BRET 검정법을 96-웰 플레이트(Perkin-Elmer, 오스트레일리아)에서 100 μL의 최종 부피로 수행하였다. 1 μM의 정제된 단백질을 모든 BRET 검정법을 위해 100 μL의 최종 부피로 사용하였고, 이때, 단백질을 8:2 HEPES:MES, pH 7.5(50 mM HEPES, 50 mM NaCl, pH 7.8; 50 mM MES, 50 mM NaCl, pH 5.0)에 희석시켰다.

BRET 측정을 위해, EtOH 중 1 μL의 코엘렌테라진 400a를 반응 혼합물(최종 [coel 400a] = 17 μM)에 첨가하고, 1 msec 동안 흔들고, 스펙트럼 스캔을 즉시 기록하였다. 스펙트럼 스캔을 Spectramax M3 플레이트-판독 분광형광계(Molecular Devices)를 이용하여 기록하였다. 플루오레세인 기반 센서의 경우, 발광 스캔 모드를 360 내지 600 nm에서 20 nm 간격으로 사용하여 생물발광 스캔을 기록하였다. 로다민 기반 센서의 경우, 발광 스캔 모드를 360 내지 700 nm에서 20 nm 간격으로 사용하여 생물발광 스캔을 기록하였다.

데이터 분석

BRET² 비를, 최대 공여체 방출 강도(420 nm)에 대한 최대 수용체 방출 강도(520 nm(플루오레세인) 또는 600 nm(로다민))의 비로서 계산하였다.

결과

예시된 센서 분자에 있어서 BERT에 대한 연결 요소의 길이의 효과를 추가로 평가하기 위해, 시스테인 잔기를 위치 2(RLuc8Cys5; SEQ ID NO: 33) 및 위치 11(RLuc8Cys4; SEQ ID NO: 32)에서 N-말단 연결 요소 내에 도입하였다. 공여체 도메인과 수용체 도메인 사이의 더 큰 갭의 영향을 평가하기 위해 MBP(K239C)RLuc8 융합을 또한 발생시켰다(표 5).
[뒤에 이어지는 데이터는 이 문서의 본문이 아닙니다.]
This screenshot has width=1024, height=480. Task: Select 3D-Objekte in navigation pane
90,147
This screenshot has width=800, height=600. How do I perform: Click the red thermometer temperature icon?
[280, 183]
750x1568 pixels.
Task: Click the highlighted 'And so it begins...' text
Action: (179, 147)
RLuc8Cys 변이체를 플루오레세인-5-말레이미드(FM) 또는 설포로다민 B,C₂-말레이미드(RM)로 표지하고, BRET 스펙트럼을 FM 변이체(도 7a) 및 RM 변이체(도 7b)에 대해 측정하였다. FM 및 RM 변이체들에 대한 BRET 비를 또한 계산하였다(도 7c). 도 7a 내지 도 7c에 도시된 바와 같이, 공여체와 수용체 사이의 아미노산의 수가 증가함에 따라, BRET 비는 감소한다. 또한 도 7a 내지 도 7c에 도시된 바와 같이, BRET 비는 FM 변이체의 경우 더 크고, 이들 변이체는 추가의 조사를 위해 선택되었다. 그러나, RM 변이체의 BRET 비는 로다민이 본 출원의 센서에 사용되기에 적합할 것임을 나타낸다.

실시예 5 - 에스터라제 활성의 측정

재료 및 방법

백색 96-웰 플레이트에서, 1 μM의 RLuc8Cys(변이체)-플루오레세인 디아세테이트 센서(RLuc8Cys-FD))를 2.9 U의 돼지 간 에스터라제(PLE)(Sigma-Aldrich #E3019)와 함께 다양한 온도에서 10분, 20분, 40분 또는 60분 동안 인큐베이션하였다(표 6). 최종 반응 혼합물은 20% 40 mM MES, 50 mM NaCl, pH 5.0, 및 80%의, 표 6에 기재된 완충제를 함유하였다.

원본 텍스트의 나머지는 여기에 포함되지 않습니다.